+++ 文章 +++

MySQL补充——索引，流程控制，数据备份，python操作mysql，SQLAlchemy

一、索引

　　索引，是数据库中专门用于帮助用户快速查询数据的一种数据结构。类似于字典中的目录，查找字典内容时可以根据目录查找到数据的存放位置，然后直接获取即可。

1、索引种类

普通索引：仅加速查询
唯一索引：加速查询 + 列值唯一（可以有null）
主键索引：加速查询 + 列值唯一 +　表中只有一个（不可以有null）
组合索引：多列值组成一个索引，专门用于组合搜索，其效率大于索引合并
全文索引：对文本的内容进行分词，进行搜索

索引合并，使用多个单列索引组合搜索，组合索引效率 > 索引合并
覆盖索引，select的数据列只用从索引中就能够取得，不必读取数据行，换句话说查询列要被所建的索引覆盖

普通索引

创建表+索引

create table in1(
    nid int not null auto_increment primary key,
    name varchar(32) not null,
    email varchar(64) not null,
    extra text,
    index ix_name (name)
)

创建表之后，另外创建普通索引

create index index_name on table_name(column_name)

删除普通索引

drop index_name on table_name;

查看索引

show index from table_name;

注意：对于创建索引时如果是BLOB 和 TEXT 类型，必须指定length。

create index ix_extra on in1(extra(32));

扫描二维码关注公众号，回复： 5039812 查看本文章

唯一索引

创建表+唯一索引

create table in1(
    nid int not null auto_increment primary key,
    name varchar(32) not null,
    email varchar(64) not null,
    extra text,
    unique ix_name (name)
)

创建表之后，另外创建唯一索引

create unique index 索引名 on 表名(列名)

删除唯一索引

drop unique index 索引名 on 表名

主键索引

创建表+创建主键

create table in1(
    nid int not null auto_increment primary key,
    name varchar(32) not null,
    email varchar(64) not null,
    extra text
)

OR

create table in1(
    nid int not null auto_increment,
    name varchar(32) not null,
    email varchar(64) not null,
    extra text,
    primary key(ni1)
)

创建完表之后，创建主键

alter table 表名 add primary key(列名);

删除主键

alter table 表名 drop primary key;
alter table 表名  modify  列名 int, drop primary key;

组合索引

组合索引是将n个列组合成一个索引

其应用场景为：频繁的同时使用n列来进行查询，如：where n1 = 'alex' and n2 = 666。

-- 创建表

create table in3(
    nid int not null auto_increment primary key,
    name varchar(32) not null,
    email varchar(64) not null,
    extra text
)

-- 创建组合索引

create index ix_name_email on in3(name,email);

如上创建组合索引之后，查询：（最左匹配原则）

name and email -- 使用索引
name -- 使用索引
email -- 不使用索引

注意：对于同时搜索n个条件时，组合索引的性能好于多个单一索引合并。

2、正确使用索引及注意事项

以下情况不会走索引：

- like '%xx'
    select * from tb1 where name like '%cn';
- 使用函数
    select * from tb1 where reverse(name) = 'wupeiqi';
- or
    select * from tb1 where nid = 1 or email = '[email protected]';
    特别的：当or条件中有未建立索引的列才失效，以下会走索引
            select * from tb1 where nid = 1 or name = 'seven';
            select * from tb1 where nid = 1 or email = '[email protected]' and name = 'alex'
- 类型不一致
    如果列是字符串类型，传入条件是必须用引号引起来，不然...

+++ 数据 +++

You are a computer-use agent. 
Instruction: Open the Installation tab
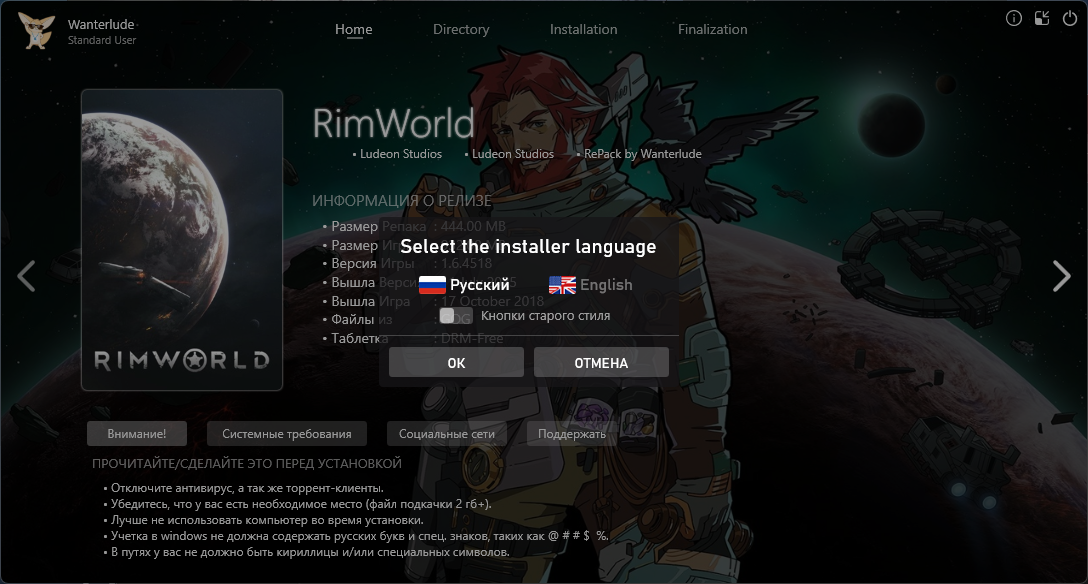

+++

### 任务
在这篇关于MySQL索引的文章中，为BLOB和TEXT类型的列创建索引时必须指定什么？ 列表与此无关。

### 参考答案
必须指定length。